Juru e Vitã trazem resistência cultural e identidade LGBTQIAPN+ em suas obras
Juru e Vitã são cineastas brasileires que têm se destacado por abordar temas relacionados à diversidade, resistência cultural e identidade LGBTQIAPN+ em suas obras.
Juru é pura potência criativa, artista-pesquisadore que dança entre várias linguagens: corpo, performance, cinema e, obviamente, a cena queer. Sua vibe está em explorar como o corpo comunica histórias, quebrar moldes de gênero e mergulhar de cabeça no universo ballroom, onde voguing é tanto arte quanto manifesto. Juru não só vive a cena, mas também reflete sobre ela academicamente – se formou em Estudos Contemporâneos das Artes pela UFF e tem doutorado em artes pela UERJ.
Vitã é aquele tipo de cineasta que junta sensibilidade e militância no que faz. Com mais de 15 anos no corre do audiovisual, ela é diretora, roteirista e pesquisadora. Mestre em Cinema e Audiovisual pela UFF, já trabalhou em projetos que atravessaram fronteiras, criando para plataformas como Globoplay e Globosat+. Como fotógrafa independente da cena e Imperatriz da icônica Legendary House of Lauren, Vitã trouxe uma conexão absurda para ‘Salão de Baile’. É a energia de quem conhece o palco, os laços e o significado de cada pose.
Ambos botaram todo o coração e experiência na criação desse filme, transformando suas vivências na cena e suas pesquisas em um retrato que pulsa com a essência da ballroom no Rio de Janeiro. Aqui vai o melhor: a produção foi feita com uma equipe que é, em sua maioria, formada por pessoas da própria cena ballroom. Isso deu ao documentário uma autenticidade que só quem vive essa realidade pode trazer — é uma visão de dentro pra dentro, cheia de respeito, verdade e alma.
Category is… bring it to the RUNWAY!
‘Salão de Baile: This is Ballroom’ é daqueles filmes que já chega ocupando espaço e fazendo barulho. Já participou de diversos festivais nacionais e internacionais. Sua 1ª apresentação ao “mundo” foi em março de 2024, no CPH:DOX (Festival Internacional de Documentários de Copenhague, na Dinamarca), e desde então tem rodado o mundo, sendo exibido em mais de 15 países.

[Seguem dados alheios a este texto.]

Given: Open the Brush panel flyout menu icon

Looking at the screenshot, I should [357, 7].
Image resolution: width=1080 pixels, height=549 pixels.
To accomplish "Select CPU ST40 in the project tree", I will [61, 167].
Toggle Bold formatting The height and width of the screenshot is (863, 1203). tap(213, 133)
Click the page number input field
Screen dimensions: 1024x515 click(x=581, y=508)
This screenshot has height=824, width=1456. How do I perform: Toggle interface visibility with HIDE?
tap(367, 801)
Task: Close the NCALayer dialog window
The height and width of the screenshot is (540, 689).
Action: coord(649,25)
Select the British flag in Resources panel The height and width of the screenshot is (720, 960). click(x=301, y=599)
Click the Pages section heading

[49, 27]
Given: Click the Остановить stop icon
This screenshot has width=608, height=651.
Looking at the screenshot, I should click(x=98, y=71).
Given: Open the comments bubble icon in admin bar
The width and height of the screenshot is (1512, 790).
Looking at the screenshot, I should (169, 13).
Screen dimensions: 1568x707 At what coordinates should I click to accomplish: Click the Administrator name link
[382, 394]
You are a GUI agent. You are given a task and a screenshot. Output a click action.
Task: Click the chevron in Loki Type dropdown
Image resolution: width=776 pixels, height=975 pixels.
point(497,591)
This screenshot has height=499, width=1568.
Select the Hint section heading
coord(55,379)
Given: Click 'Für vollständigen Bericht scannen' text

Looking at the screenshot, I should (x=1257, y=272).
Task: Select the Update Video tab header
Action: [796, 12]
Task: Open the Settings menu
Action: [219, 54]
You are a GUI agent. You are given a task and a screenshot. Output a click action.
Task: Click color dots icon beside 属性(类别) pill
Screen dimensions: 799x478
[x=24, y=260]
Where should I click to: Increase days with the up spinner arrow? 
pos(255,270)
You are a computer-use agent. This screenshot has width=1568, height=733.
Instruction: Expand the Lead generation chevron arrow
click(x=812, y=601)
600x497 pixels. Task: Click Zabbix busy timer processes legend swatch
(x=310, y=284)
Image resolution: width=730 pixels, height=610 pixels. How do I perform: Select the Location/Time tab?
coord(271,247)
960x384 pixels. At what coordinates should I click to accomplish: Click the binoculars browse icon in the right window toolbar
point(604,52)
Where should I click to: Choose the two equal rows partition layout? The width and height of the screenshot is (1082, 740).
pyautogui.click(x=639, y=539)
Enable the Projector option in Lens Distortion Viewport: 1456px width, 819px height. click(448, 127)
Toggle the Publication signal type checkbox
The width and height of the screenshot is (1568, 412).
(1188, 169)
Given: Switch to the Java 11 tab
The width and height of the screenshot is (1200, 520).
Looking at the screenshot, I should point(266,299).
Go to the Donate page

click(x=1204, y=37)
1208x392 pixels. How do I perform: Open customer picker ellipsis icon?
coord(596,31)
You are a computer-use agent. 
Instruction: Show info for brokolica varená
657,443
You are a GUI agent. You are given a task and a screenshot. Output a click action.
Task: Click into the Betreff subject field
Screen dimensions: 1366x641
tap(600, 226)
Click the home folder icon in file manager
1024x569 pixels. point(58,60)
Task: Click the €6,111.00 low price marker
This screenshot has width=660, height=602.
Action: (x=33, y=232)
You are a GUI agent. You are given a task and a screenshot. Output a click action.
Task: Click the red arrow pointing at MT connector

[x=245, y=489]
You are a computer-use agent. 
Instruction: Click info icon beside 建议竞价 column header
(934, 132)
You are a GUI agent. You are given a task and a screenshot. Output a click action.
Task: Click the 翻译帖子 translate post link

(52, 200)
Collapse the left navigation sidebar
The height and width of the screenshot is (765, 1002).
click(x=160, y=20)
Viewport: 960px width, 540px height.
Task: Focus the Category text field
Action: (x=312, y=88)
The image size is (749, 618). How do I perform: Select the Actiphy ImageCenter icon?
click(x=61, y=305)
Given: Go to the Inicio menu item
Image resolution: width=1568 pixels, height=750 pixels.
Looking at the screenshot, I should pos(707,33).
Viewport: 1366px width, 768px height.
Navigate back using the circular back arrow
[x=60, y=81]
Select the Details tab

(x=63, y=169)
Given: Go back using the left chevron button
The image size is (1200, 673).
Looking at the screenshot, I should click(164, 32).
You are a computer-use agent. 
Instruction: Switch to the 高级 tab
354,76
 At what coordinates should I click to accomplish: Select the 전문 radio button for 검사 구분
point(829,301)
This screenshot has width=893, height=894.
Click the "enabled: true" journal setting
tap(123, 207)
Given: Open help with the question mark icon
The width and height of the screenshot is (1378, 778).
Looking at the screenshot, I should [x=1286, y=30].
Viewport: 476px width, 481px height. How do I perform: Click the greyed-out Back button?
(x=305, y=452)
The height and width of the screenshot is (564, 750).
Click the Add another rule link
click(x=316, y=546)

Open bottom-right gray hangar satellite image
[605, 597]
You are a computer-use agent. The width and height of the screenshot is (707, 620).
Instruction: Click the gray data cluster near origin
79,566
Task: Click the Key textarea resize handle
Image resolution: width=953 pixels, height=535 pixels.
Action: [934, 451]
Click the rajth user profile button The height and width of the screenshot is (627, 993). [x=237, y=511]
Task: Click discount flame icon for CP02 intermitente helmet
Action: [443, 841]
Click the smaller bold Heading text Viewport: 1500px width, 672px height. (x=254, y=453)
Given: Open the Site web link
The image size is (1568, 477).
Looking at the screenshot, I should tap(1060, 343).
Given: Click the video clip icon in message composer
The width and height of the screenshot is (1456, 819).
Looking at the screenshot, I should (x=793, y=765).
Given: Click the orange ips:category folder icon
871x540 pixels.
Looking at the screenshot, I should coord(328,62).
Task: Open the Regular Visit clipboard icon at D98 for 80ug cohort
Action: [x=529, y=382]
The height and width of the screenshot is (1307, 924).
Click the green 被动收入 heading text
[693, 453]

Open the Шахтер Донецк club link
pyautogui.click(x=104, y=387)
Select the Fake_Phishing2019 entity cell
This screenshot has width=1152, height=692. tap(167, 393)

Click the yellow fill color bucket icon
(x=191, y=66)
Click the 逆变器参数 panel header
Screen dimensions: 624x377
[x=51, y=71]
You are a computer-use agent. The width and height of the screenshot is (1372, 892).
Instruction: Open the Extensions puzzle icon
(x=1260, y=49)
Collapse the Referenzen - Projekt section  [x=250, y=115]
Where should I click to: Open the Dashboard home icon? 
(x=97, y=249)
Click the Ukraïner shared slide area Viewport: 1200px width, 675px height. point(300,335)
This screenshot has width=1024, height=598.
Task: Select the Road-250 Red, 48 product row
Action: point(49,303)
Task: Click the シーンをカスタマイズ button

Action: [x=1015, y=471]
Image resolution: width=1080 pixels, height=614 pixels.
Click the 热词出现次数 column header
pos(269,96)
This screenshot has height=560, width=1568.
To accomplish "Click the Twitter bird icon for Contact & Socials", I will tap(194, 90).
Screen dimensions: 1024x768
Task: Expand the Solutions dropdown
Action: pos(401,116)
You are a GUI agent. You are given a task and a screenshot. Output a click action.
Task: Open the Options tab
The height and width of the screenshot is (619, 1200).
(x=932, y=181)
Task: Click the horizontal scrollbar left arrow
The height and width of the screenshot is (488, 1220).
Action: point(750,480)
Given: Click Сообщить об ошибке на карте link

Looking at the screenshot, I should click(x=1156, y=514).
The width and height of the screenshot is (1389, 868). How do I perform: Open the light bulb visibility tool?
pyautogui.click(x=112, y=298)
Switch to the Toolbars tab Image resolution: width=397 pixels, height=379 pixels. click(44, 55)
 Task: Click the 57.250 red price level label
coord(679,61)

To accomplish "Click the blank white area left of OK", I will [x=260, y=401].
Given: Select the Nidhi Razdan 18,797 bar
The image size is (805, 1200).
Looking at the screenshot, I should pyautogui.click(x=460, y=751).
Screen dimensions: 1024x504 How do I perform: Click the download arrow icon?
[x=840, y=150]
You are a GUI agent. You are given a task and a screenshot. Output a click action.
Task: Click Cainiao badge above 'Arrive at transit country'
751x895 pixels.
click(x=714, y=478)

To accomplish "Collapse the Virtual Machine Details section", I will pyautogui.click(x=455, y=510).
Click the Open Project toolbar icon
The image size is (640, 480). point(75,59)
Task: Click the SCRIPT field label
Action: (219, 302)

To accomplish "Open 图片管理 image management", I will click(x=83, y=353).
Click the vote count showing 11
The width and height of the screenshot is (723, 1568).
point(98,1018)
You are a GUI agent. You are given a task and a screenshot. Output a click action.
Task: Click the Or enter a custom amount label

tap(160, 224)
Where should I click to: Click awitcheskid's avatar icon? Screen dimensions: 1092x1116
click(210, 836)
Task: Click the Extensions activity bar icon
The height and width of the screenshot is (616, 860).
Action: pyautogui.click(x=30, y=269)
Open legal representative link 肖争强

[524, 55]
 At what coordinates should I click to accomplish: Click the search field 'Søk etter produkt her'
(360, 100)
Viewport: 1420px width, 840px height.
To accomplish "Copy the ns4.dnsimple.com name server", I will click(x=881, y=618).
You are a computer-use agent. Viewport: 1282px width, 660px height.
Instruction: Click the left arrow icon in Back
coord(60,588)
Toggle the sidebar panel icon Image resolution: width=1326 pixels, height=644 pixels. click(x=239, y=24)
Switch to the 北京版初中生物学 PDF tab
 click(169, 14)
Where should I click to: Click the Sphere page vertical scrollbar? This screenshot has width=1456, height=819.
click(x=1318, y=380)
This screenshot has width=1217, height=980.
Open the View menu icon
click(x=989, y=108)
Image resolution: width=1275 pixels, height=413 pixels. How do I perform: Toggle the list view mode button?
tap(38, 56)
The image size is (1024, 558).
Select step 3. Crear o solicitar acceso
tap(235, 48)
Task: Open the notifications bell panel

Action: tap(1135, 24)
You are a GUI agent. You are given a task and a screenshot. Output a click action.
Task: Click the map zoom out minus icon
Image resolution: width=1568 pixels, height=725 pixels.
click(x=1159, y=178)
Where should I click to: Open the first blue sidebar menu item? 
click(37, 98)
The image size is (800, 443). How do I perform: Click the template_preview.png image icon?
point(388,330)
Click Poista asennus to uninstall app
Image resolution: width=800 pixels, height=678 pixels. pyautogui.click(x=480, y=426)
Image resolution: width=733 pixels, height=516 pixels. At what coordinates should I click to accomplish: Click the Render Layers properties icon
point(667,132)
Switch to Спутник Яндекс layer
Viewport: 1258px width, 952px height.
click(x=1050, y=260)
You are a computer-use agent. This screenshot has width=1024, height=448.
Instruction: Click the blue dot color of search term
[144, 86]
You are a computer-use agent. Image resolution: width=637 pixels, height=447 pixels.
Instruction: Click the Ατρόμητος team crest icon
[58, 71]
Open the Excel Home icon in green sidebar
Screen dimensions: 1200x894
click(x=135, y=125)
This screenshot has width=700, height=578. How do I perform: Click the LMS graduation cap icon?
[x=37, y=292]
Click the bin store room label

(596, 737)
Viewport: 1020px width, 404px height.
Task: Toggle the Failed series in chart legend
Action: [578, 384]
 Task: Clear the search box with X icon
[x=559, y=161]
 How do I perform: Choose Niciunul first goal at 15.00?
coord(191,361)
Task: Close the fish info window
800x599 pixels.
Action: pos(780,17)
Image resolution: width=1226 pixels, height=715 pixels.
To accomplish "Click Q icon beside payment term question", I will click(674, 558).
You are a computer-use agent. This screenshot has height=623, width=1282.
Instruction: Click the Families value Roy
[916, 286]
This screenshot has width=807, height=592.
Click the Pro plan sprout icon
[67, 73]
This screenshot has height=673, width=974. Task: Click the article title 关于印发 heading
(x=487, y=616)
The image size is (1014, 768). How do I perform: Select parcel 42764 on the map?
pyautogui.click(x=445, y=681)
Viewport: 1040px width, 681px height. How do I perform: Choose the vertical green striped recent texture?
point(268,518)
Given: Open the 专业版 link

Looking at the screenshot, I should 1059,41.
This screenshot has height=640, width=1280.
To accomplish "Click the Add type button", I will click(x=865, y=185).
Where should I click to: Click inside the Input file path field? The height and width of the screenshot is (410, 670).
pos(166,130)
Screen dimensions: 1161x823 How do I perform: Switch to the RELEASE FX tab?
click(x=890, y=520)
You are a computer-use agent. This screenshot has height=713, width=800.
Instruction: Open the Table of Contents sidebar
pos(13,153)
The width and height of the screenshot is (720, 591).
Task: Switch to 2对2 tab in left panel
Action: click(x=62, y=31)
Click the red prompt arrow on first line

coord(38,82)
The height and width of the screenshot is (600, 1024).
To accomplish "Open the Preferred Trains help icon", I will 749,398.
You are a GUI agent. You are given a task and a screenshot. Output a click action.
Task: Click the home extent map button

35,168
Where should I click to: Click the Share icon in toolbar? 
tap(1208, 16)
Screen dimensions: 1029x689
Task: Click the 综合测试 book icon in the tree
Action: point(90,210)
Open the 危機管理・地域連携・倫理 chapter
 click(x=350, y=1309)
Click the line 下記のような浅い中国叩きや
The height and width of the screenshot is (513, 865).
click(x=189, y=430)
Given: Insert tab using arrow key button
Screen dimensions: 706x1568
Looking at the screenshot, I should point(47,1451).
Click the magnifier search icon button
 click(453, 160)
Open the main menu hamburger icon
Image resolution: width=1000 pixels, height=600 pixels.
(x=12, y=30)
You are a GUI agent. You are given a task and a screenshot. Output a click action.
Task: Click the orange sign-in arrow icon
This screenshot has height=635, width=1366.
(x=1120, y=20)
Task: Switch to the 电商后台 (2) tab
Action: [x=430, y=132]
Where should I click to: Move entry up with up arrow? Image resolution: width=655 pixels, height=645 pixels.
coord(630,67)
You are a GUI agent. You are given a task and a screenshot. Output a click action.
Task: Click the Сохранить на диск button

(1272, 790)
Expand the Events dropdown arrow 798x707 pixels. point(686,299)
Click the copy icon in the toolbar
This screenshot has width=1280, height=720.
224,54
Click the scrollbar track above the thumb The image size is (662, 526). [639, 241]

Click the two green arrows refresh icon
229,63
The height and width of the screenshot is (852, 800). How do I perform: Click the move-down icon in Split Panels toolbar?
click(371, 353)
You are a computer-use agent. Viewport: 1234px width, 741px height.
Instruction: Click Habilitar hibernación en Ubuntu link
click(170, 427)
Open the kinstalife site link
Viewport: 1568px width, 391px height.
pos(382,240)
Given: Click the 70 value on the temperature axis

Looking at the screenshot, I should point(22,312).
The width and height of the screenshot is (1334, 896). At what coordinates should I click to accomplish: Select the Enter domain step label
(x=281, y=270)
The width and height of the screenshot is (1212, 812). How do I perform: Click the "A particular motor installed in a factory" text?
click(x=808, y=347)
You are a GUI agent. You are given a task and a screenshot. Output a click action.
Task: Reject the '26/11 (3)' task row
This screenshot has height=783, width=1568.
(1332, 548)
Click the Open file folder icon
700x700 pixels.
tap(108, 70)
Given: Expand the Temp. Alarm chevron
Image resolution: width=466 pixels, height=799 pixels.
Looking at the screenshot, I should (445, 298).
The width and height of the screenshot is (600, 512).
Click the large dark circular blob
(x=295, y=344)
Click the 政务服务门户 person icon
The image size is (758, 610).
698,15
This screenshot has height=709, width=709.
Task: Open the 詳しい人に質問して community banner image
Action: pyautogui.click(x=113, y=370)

O documentário também vem acumulando prêmios! Ganhou Melhor Montagem e uma Menção Honrosa no Prêmio Félix, no Festival do Rio. Levou o Prêmio do Público no Queer Porto (em Portugal), Melhor Documentário no Oslo/Fusion (Noruega) e o Prêmio Diversidade no Afrika Film Festival (Alemanha). No Brasil, o filme não ficou por menos. Brilhou no Festival do Rio, fechou com chave de ouro o 13º Olhar de Cinema e foi o grande vencedor do Coelho de Ouro no Festival Mix Brasil, levando o prêmio de Melhor Longa Brasileiro.
Agora, segura essa: a estreia nos cinemas brasileiros está marcada para o dia 5 de dezembro de 2024. É só preparar o look, porque vai ser bapho! Confira o trailer abaixo:
Assista ao trailer de Salão de Baile: This is Ballroom
*CUNT – Termo que também é um palavrão na língua inglesa, mas que foi ressignificado na cena ballroom, usado para especificar feminilidade, presença e atitude.
**SHADE – Termo que se refere a uma forma de insultar ou criticar algo ou alguém de maneira indireta, elegante e espirituosa, muitas vezes com toque de humor e ironia. Não é um simples ataque, é uma arte de se expressar com criatividade dentro do espírito competitivo da cena ballroom.
***HOUSES – As houses (casas) são o coração da cultura ballroom. Elas funcionam como famílias escolhidas, oferecendo acolhimento, suporte e um senso de pertencimento para pessoas LGBTQIA+, especialmente para aquelas que enfrentam rejeição ou exclusão de suas famílias biológicas. Criadas inicialmente por pessoas negras e latinas LGBTQIA+, as houses continuam sendo um espaço de resistência, celebração e união.